È anche che non sembra ancora emergere, a livello di società civile, la consapevolezza che la localizzazione dei dispositivi mobili dei city user e la gestione della rete consentono di raccogliere una molteplicità di informazioni potenzialmente interessanti (permanenza media in un luogo, durata delle chiamate, siti web visitati, comportamenti di acquisto, applicazioni preferite, età, genere, nazione di origine, tipo di dispositivo).

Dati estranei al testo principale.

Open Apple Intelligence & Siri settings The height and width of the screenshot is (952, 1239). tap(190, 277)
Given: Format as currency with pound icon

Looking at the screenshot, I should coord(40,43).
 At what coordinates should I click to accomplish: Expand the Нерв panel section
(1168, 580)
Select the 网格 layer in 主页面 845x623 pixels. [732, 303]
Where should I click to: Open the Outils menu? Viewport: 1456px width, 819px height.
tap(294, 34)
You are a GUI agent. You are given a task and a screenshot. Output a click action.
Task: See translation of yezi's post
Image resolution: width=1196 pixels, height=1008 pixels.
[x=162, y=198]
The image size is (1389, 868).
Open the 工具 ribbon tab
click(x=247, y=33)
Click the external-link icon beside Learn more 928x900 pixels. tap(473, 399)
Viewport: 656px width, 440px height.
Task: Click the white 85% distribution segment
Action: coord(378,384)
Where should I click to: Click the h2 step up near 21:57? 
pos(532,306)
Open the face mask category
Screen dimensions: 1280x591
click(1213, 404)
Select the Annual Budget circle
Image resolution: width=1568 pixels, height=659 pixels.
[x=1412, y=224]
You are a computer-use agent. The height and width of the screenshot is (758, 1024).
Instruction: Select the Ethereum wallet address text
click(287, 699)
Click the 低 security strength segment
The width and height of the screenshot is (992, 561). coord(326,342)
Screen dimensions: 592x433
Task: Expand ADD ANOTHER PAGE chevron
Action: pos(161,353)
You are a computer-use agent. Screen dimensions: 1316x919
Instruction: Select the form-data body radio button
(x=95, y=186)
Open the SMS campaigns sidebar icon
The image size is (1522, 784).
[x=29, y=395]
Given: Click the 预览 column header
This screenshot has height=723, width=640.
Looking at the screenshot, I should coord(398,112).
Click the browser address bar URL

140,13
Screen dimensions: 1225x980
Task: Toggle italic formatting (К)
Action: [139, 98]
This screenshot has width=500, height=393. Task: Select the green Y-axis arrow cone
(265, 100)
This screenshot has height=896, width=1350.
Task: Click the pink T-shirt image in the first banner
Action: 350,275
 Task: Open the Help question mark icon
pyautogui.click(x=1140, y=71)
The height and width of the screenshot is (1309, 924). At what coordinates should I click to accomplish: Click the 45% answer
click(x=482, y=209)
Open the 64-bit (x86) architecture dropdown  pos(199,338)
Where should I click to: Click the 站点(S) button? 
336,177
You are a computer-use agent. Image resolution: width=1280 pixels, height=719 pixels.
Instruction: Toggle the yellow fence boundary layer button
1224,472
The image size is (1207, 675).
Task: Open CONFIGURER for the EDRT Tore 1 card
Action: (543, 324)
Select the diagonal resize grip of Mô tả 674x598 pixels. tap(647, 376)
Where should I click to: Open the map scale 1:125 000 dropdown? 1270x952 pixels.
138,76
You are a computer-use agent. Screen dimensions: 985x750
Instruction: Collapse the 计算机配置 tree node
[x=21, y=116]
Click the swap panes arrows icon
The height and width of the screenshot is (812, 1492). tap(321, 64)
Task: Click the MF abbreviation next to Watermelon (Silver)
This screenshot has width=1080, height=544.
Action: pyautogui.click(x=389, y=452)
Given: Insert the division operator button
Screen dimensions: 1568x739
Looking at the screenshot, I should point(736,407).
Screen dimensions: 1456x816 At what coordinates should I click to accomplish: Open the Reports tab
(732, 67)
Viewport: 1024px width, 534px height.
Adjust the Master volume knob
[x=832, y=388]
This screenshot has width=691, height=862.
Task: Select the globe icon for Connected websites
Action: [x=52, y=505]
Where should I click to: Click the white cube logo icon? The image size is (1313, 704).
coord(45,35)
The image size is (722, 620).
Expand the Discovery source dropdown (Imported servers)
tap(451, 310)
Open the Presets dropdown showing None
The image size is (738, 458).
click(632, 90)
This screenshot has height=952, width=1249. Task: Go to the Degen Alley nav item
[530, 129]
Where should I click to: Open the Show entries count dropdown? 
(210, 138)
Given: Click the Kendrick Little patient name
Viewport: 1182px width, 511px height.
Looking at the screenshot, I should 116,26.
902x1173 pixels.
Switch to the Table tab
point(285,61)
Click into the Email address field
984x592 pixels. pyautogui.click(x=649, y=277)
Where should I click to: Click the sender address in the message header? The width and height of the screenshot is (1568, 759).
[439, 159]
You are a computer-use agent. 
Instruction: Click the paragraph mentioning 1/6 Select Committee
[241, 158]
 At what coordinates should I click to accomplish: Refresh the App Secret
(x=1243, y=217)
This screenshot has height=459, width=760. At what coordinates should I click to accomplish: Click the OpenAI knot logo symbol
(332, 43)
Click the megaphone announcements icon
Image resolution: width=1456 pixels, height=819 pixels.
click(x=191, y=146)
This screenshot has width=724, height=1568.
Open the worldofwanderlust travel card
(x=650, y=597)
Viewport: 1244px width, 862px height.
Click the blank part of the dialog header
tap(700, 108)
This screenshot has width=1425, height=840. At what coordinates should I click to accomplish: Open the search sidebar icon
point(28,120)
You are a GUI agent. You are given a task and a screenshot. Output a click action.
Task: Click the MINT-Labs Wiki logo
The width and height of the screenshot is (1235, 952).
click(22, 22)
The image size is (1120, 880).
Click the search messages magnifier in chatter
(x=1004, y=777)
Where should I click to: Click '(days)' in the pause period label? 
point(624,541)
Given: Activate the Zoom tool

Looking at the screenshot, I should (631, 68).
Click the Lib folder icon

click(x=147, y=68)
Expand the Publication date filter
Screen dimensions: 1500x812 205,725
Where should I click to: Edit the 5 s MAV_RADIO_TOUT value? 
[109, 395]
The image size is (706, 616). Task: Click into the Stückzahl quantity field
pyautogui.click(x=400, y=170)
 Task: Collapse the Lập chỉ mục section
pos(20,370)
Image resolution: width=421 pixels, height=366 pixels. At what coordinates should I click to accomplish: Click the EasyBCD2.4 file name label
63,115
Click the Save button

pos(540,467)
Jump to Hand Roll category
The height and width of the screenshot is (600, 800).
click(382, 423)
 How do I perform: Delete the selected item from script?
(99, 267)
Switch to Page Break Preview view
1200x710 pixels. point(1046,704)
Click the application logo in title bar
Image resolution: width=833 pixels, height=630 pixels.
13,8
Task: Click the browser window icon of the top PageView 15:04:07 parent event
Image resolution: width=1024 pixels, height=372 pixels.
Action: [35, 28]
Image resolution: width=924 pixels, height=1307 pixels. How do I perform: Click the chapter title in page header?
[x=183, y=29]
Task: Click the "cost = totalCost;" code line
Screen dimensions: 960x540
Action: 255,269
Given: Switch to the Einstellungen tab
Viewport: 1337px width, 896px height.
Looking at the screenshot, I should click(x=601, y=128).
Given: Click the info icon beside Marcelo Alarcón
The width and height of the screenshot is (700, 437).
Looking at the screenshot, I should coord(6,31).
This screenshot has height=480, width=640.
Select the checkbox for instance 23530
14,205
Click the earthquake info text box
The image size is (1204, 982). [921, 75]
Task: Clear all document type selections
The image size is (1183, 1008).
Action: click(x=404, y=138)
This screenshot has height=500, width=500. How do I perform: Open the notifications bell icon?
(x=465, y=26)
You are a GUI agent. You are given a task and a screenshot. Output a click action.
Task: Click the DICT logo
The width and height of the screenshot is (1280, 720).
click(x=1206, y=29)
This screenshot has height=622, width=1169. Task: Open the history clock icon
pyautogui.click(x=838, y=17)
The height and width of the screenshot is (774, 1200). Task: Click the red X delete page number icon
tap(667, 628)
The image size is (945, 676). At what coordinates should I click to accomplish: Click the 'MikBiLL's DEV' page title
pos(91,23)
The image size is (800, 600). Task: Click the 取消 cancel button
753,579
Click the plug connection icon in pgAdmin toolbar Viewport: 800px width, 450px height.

Sicuramente i grandi attori privati della Rete (americani come Amazon, Apple, Facebook, Google, Microsoft o cinesi come Baidu, Alibaba, Tencent) saprebbero mettere a profitto questo patrimonio informativo; ma noi cittadini, che siamo la fonte inesauribile di questi dati, saremmo capaci di controllare che la proprietà di tali big data sia delle nostre città e che essi siano usati per migliorare la vivibilità dell’ambiente urbano?
Questa presa di coscienza è il primo passo da compiere per passare dalla smart city come definita da IBM a quella oggi decantata, che è valutata in termini di sviluppo sociale, culturale e urbano.
Il secondo passo è raggiungere la consapevolezza collettiva che le soluzioni tecnologiche non sono neutrali ma espressione di variabili come il contesto, l’età, la posizione geografica, la società, i rapporti di potere in cui vive chi le programma, così come delle sue esperienze individuali.
Consapevolezza tanto più necessaria quanto più appare evidente che, in base all'evoluzione delle innovazioni tecnologiche e alla pervasività dei dispositivi a nostra disposizione, il futuro della democrazia, soprattutto a livello locale, passerà attraverso dei processi di confronto digitale fra il settore pubblico e i cittadini. Siamo ancora lontani da un uso diffuso di questi strumenti: ma la velocità delle rivoluzioni a cui ci ha abituato la Rete deve metterci in guardia dal pensare che la transizione avverrà per gradi o lentamente.
È chiaro quindi che nel prossimo futuro le città, per essere veramente intelligenti, dovranno sostenere le iniziative di cooperazione educativa e di formazione diffusa volte a favorire l’alfabetizzazione digitale, l’accesso alle risorse informative e l’uso di tecnologie abilitanti per rendere i cittadini sempre più digitali e “smart”.
A quel punto, quando parleremo di città intelligente, penseremo a una città in cui non solo l’ecosistema urbano sarà sempre più monitorato in tutti i suoi aspetti (produzione e raccolta di rifiuti, qualità dell’aria, sicurezza, traffico, condizione degli edifici e delle infrastrutture) ma in cui le interazioni sociali (gruppi di lavoro, relazioni dei servizi sociali, partecipazione civica) potranno moltiplicarsi e raffinarsi. Le vere città intelligenti saranno quelle che esploreranno nuove strategie partecipative efficaci, utilizzando gli strumenti digitali per beneficiare del loro capitale umano.